Die Sozialkommission des Ständerates ist ihrer Verantwortung nachgekommen: Sie hat sich erneut dafür ausgesprochen, die 13. AHV-Rente mit einer Mischung aus Lohnbeiträgen und der Mehrwertsteuer dauerhaft zu finanzieren. Der Schweizerische Gewerkschaftsbund (SGB) hat sich immer für eine reine Finanzierung über Lohnbeiträge ausgesprochen, was am sozialsten und kaufkraftschonendsten wäre. Der SGB unterstützt aber die solide und sozial ausgewogene Mischfinanzierung über alle Generationen. Klar ist nun: Wer die 13. AHV-Rente nicht dauerhaft finanzieren will, möchte das Rentenalter erhöhen.
Die Ständeratskommission hat sich wie letztes Jahr dafür ausgesprochen, die 13. AHV-Rente über eine Mischung aus Lohnbeiträgen und der Mehrwertsteuer dauerhaft zu finanzieren. Die Beschlüsse der ständerätlichen Sozialkommission zeugen von staats- und sozialpolitischer Verantwortung. Damit ist eine solide und sozial ausgewogene Finanzierung über alle Generationen gewährleistet, was der SGB unterstützt.

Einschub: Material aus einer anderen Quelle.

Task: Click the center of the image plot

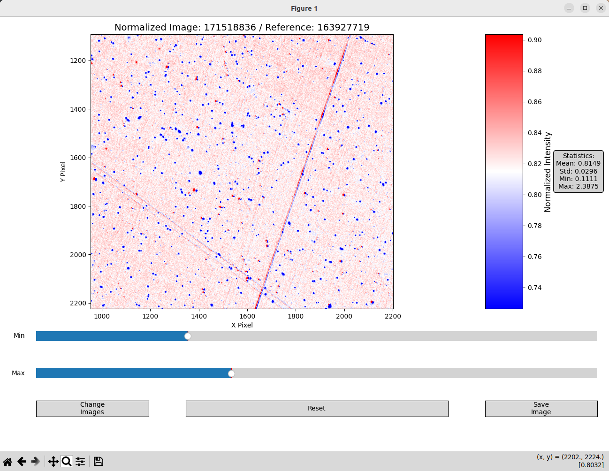Action: [243, 171]
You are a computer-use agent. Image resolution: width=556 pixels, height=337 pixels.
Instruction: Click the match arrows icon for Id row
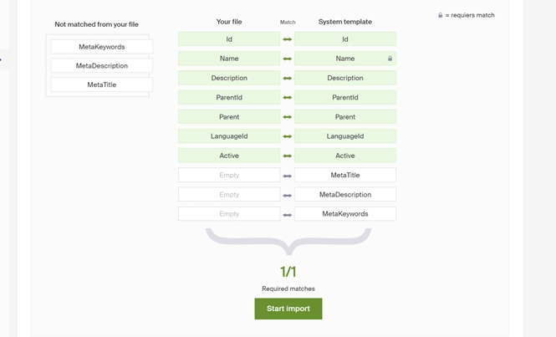[x=288, y=39]
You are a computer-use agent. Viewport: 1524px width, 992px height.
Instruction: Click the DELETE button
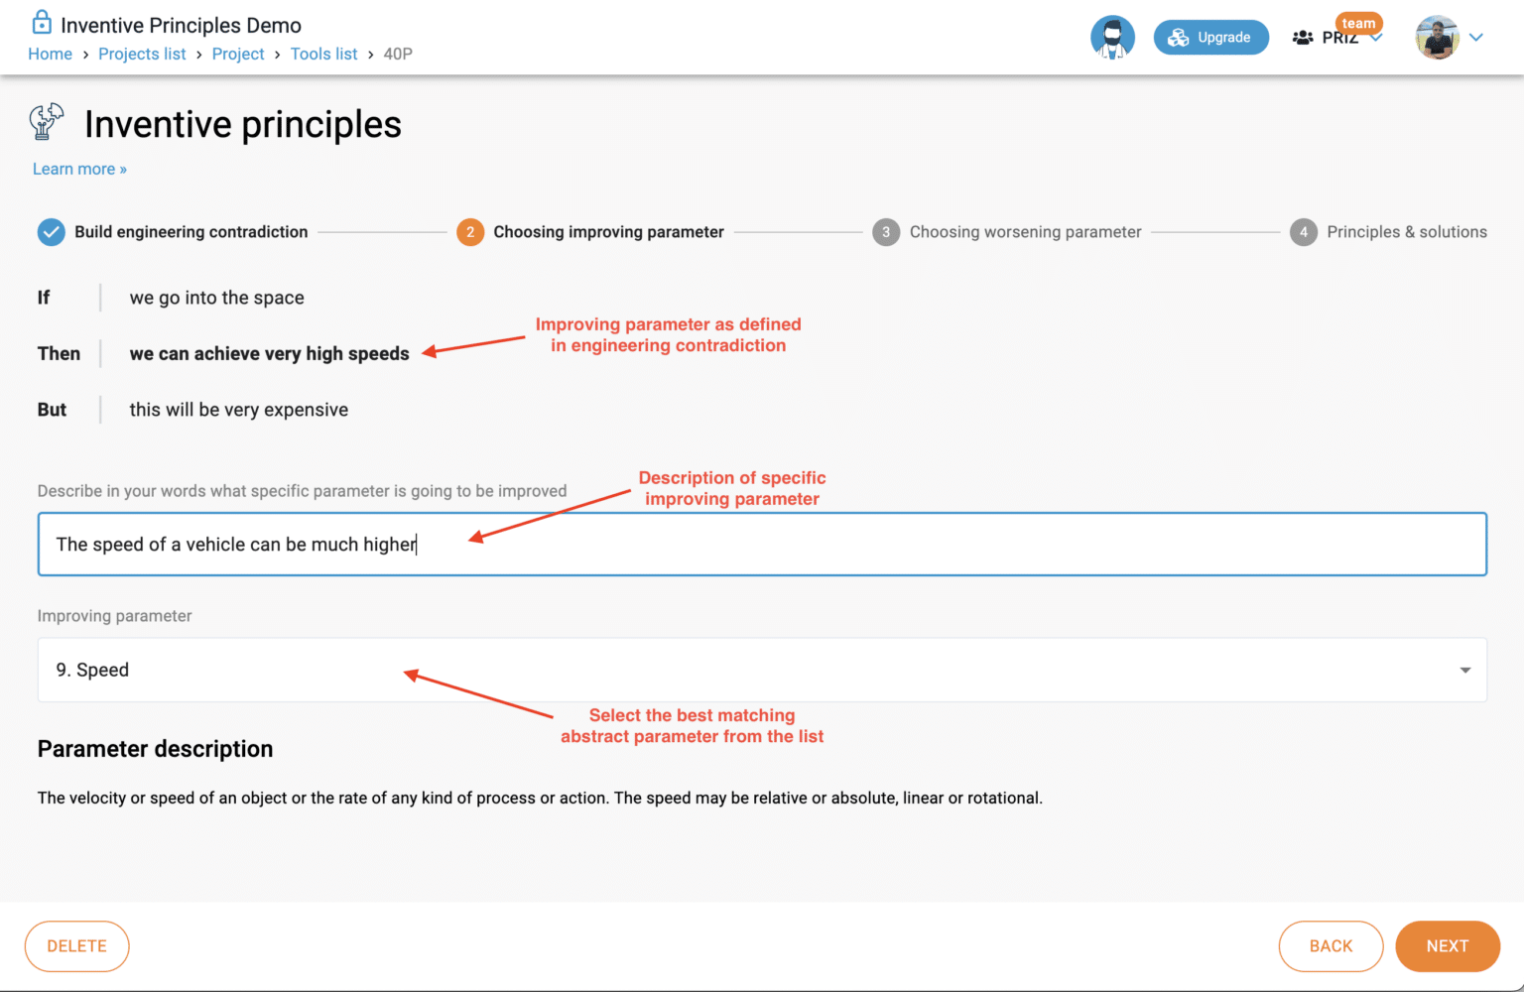(77, 946)
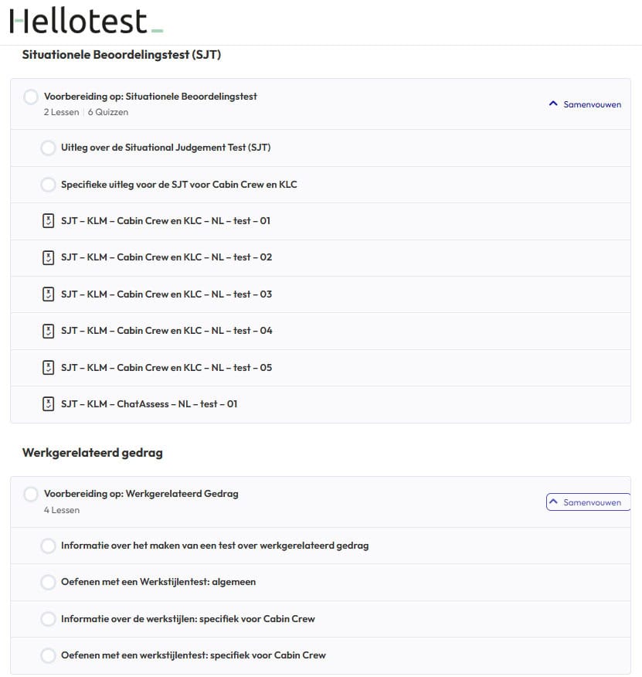Click quiz icon for ChatAssess test 01
Image resolution: width=642 pixels, height=677 pixels.
coord(48,404)
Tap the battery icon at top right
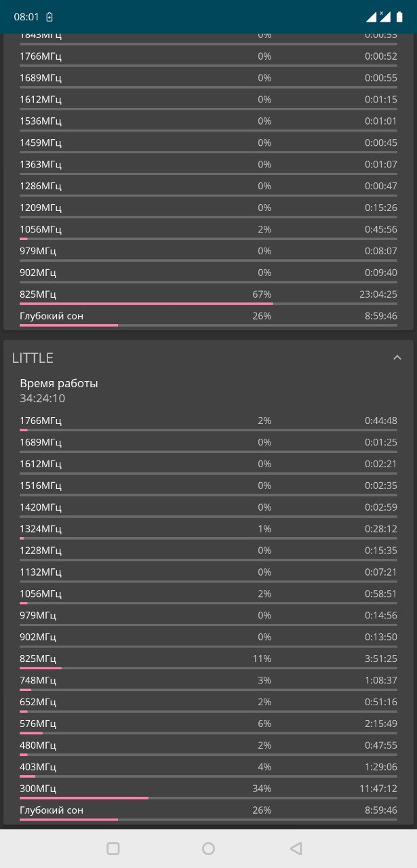The width and height of the screenshot is (417, 868). coord(399,17)
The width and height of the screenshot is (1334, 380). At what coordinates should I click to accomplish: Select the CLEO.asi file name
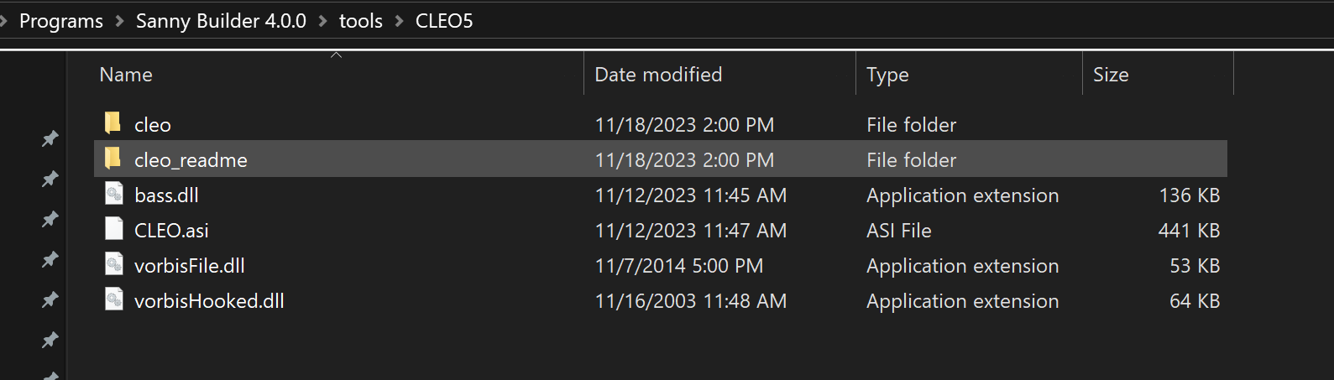(x=171, y=231)
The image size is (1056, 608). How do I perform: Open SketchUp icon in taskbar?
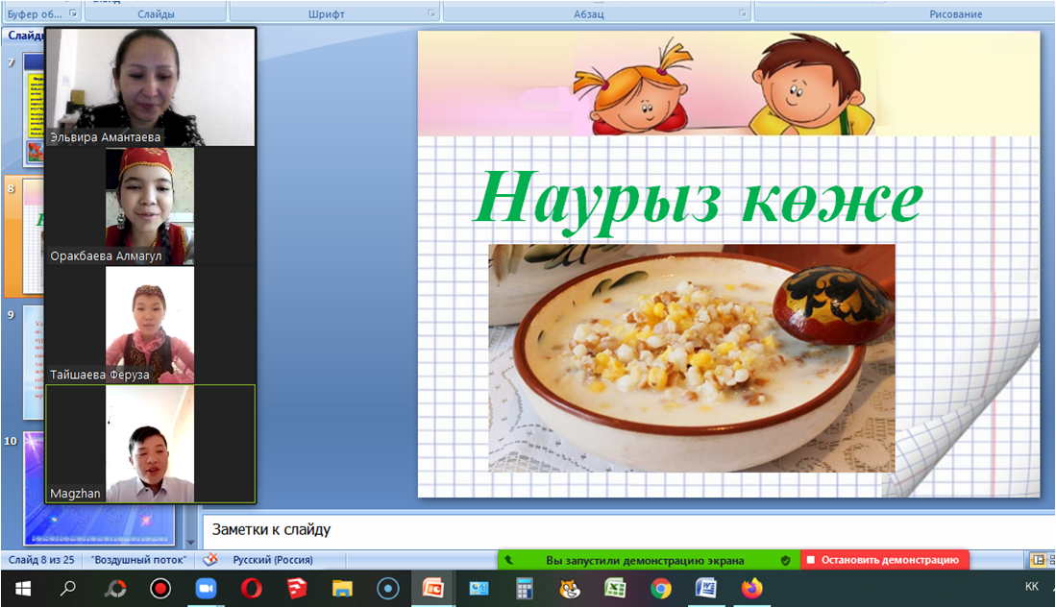[x=297, y=588]
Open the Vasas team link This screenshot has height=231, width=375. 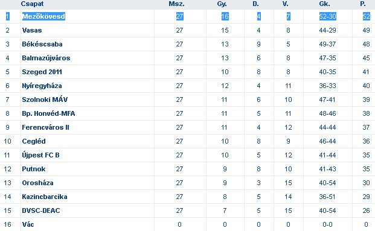click(x=32, y=30)
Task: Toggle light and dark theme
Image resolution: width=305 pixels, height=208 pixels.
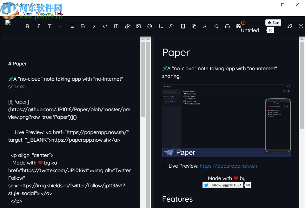Action: tap(301, 26)
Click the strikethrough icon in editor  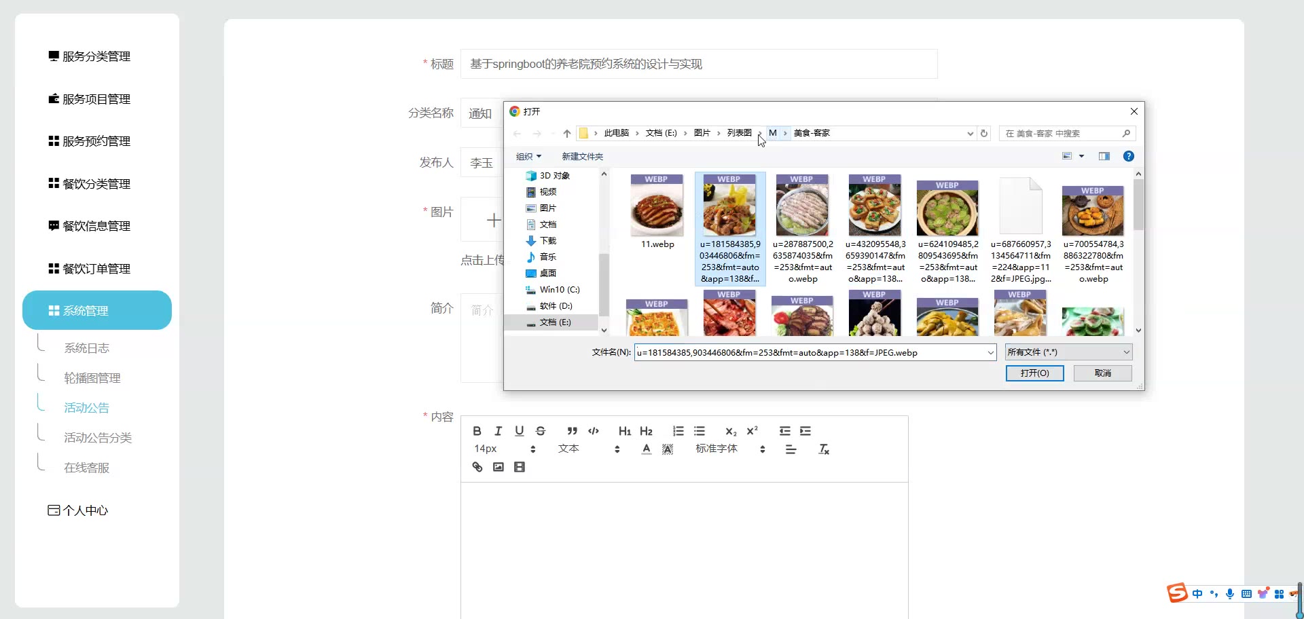coord(541,431)
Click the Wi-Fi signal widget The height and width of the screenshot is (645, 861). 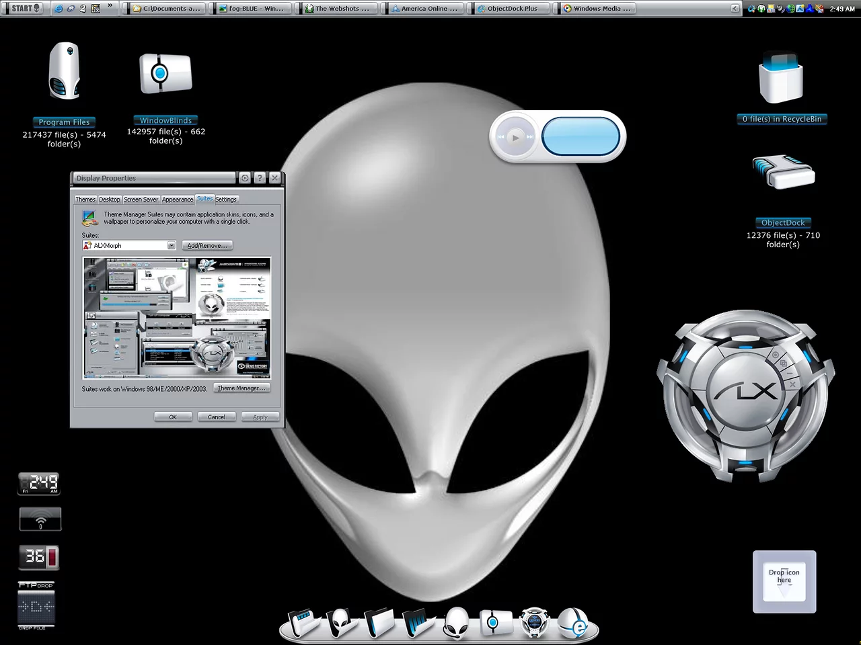click(x=40, y=519)
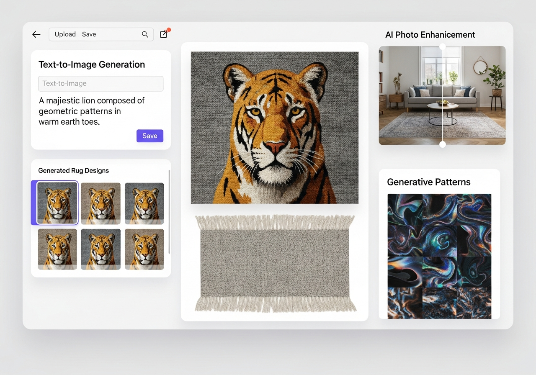The image size is (536, 375).
Task: Select the bottom-right tiger rug design
Action: pos(144,249)
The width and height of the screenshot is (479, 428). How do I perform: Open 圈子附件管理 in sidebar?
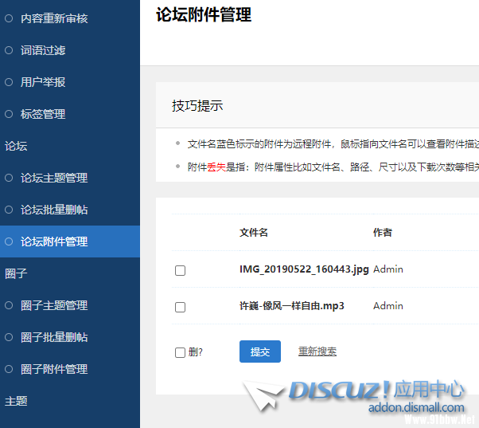click(53, 369)
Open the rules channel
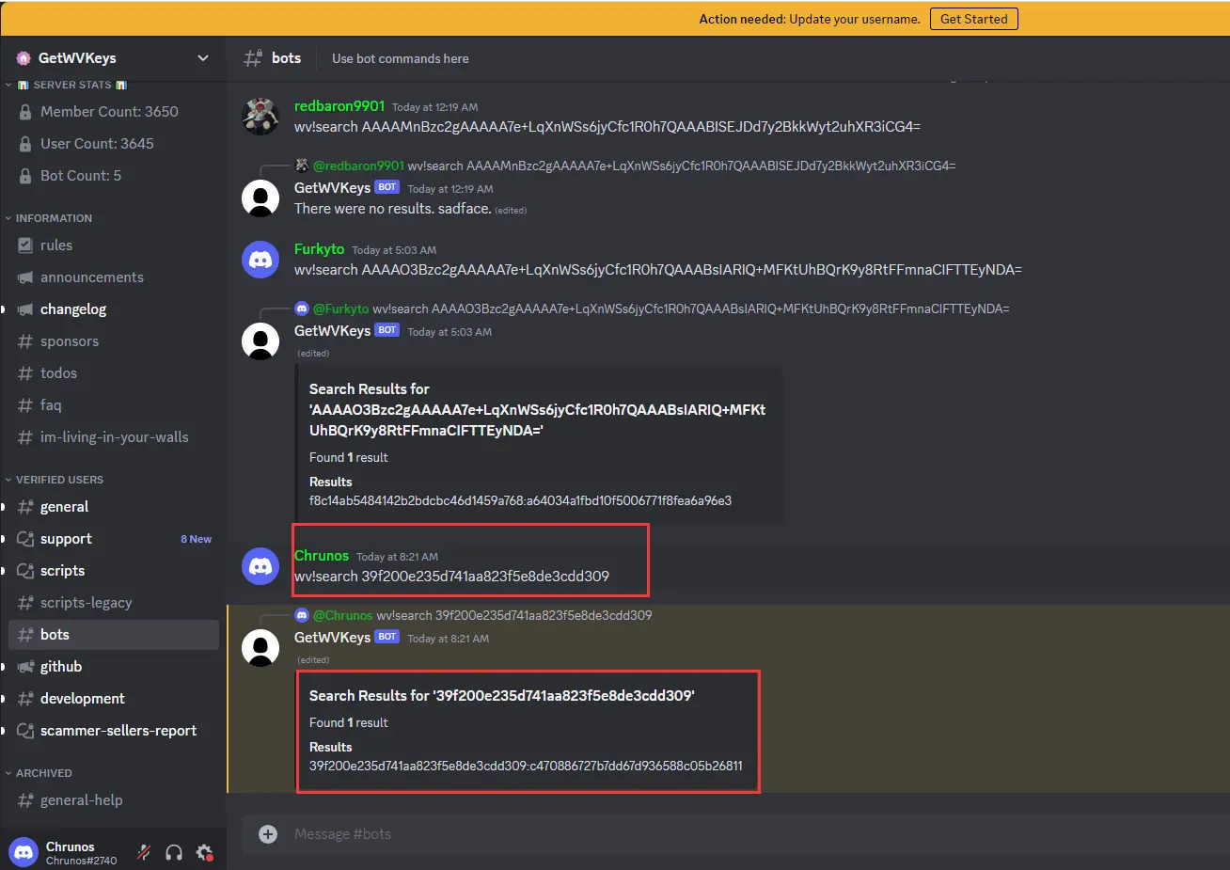This screenshot has width=1230, height=870. [x=56, y=245]
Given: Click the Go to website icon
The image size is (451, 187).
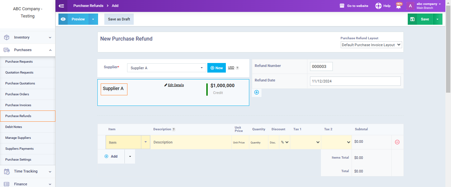Looking at the screenshot, I should pos(342,6).
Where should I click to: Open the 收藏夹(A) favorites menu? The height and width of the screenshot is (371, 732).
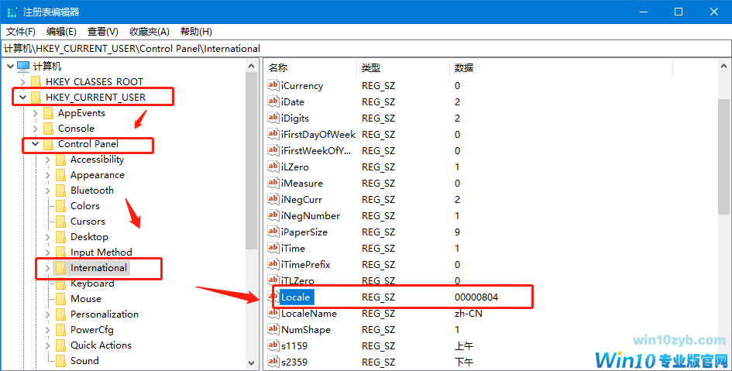[149, 32]
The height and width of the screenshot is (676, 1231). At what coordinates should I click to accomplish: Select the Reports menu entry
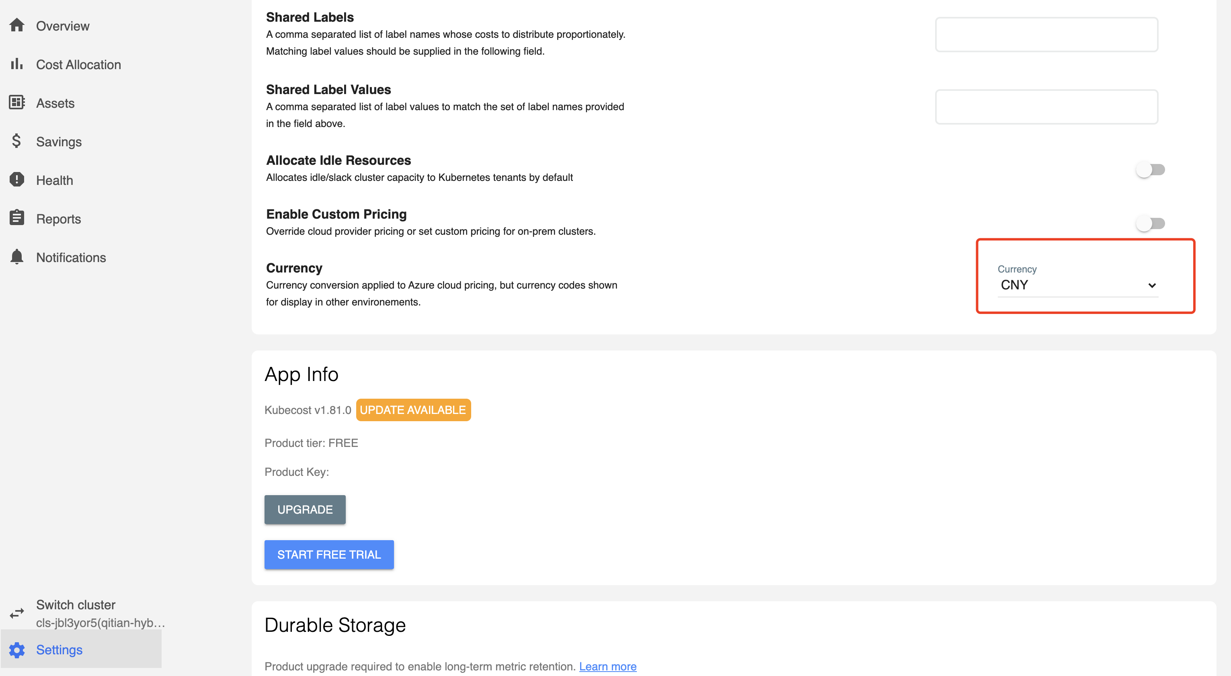pos(58,218)
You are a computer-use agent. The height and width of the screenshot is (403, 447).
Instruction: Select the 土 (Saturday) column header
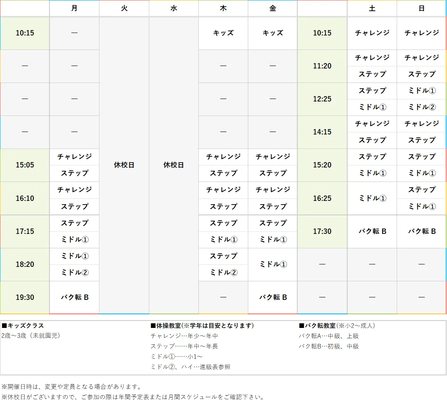click(x=372, y=8)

Den kaum spürbaren höheren Lohnbeiträgen steht die höchste Rentenerhöhung in der AHV seit mehr als 25 Jahren gegenüber.
Der SGB wird sich dafür einsetzen, dass die von der Kommission beschlossene Mischfinanzierung auch im Ständerat eine Mehrheit findet. Denn: Je schneller die 13. AHV-Rente finanziert wird, desto kleiner fällt der Zusatzaufwand aus. Das hat diese Woche auch Compenswiss (der Ausgleichsfonds von AHV, IV und EO) bestätigt.
Klar ist nun auch: Wer die 13. AHV-Rente nicht dauerhaft finanzieren will, möchte das Rentenalter erhöhen. Das widerspricht jedoch diametral der klaren Annahme der 13. AHV-Rente und der überdeutlichen Ablehnung der Renten-Initiative der Jung-FDP durch das Volk – am selben Tag.